Excerpted passage -
* * * *

But the pressures on the panel started well before – through news reports on permissions being delayed by vacationing members (only one member was away for a week, Parkar said) and even an anonymous letter that alleged corruption, disparaged IIT professors and suggested adding professionals to the panel. “Won’t they have a vested interest in their own projects?” asked Parkar.

Some of the delay is because the environment and other impact studies are shoddy and often need to be redone, said Rakesh Kumar, NEERI’s mumbai head and panel member. “There are discrepancies between presentations and reports, even between the same facts in two chapters of a report,” he said.

Still, the committee has only rejected one proposal so far, a project in Bhendi Bazaar. But they have asked builders to change window designs to improve ventilation, expand parking for visitors and, in the case of a commercial building in Bandra-Kurla Complex, commit to lighting a cricket pitch cast into shadow by the structure. Shadow analysis is important, panel members said, because of the impact a very tall building has on light and air around it. “Everybody must have some sunlight for some hours of the day,” said Parkar.
 

Tall order
New York architect Jay Berman talks about grappling with vastu and Indian kitchens in designing an icon for Mumbai.

At 117 storeys, the proposed World One tower in the former Shreeniwas Mills, Lower Parel, is intended to be the world’s tallest residential building. It is part of Lodha Place, a 16- acre layout of residences, offices, shops and gardens designed by New York based Pei Cobb Freed & Partners, the company behind the Bank of China tower in Hong Kong. Excerpts from an interview:

How would you compare designing a building in Mumbai and in New York?

* * * *

[Stored records]
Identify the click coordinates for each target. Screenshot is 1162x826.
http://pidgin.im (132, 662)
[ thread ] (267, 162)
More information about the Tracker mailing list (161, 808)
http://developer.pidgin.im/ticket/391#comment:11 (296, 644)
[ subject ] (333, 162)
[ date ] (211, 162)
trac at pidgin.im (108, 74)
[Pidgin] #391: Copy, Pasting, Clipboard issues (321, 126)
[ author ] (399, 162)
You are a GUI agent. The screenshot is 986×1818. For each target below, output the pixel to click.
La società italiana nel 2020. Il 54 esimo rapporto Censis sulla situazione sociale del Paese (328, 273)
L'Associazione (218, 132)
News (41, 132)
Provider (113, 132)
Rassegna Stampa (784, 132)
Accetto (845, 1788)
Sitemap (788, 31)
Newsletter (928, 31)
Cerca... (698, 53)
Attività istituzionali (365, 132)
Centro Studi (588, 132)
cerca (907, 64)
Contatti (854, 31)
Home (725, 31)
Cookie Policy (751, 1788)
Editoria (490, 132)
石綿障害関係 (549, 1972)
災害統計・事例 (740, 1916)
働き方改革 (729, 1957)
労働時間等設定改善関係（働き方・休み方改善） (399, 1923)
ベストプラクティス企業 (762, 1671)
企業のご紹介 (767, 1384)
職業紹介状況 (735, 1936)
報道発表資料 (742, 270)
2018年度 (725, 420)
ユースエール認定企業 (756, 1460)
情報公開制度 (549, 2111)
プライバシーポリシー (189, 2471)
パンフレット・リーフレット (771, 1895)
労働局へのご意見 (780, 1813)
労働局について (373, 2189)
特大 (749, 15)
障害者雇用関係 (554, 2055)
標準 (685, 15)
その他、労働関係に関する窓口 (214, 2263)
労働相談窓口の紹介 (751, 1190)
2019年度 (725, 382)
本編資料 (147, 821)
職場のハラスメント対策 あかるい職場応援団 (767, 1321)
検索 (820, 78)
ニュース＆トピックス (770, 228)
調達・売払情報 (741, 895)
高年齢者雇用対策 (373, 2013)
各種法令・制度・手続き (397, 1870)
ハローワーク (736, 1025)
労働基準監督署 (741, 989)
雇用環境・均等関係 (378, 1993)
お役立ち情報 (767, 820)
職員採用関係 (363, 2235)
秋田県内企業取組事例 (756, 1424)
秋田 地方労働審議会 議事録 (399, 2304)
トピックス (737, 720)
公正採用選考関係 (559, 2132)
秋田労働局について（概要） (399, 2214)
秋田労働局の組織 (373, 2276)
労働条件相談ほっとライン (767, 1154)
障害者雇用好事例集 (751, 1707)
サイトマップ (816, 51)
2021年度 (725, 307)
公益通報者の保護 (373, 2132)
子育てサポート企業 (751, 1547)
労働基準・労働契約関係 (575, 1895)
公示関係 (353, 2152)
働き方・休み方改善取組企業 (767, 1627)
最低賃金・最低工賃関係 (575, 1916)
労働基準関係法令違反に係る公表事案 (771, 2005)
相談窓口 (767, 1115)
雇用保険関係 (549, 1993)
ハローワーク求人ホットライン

* * * *

What to do -
A – List the changes the excerpted passage says the committee has asked builders to make.
B – According to the excerpted passage, where was the one proposal the committee has rejected so far?
C – Reproduce the stretch of the excerpted passage from "At 117 storeys, the" through "in New York?".

Outputs in order -
A –
- Change window designs to improve ventilation
- Expand parking for visitors
- Commit to lighting a cricket pitch cast into shadow by the structure (for a commercial building in Bandra-Kurla Complex)

B – In Bhendi Bazaar.

C –
At 117 storeys, the proposed World One tower in the former Shreeniwas Mills, Lower Parel, is intended to be the world’s tallest residential building. It is part of Lodha Place, a 16- acre layout of residences, offices, shops and gardens designed by New York based Pei Cobb Freed & Partners, the company behind the Bank of China tower in Hong Kong. Excerpts from an interview:

How would you compare designing a building in Mumbai and in New York?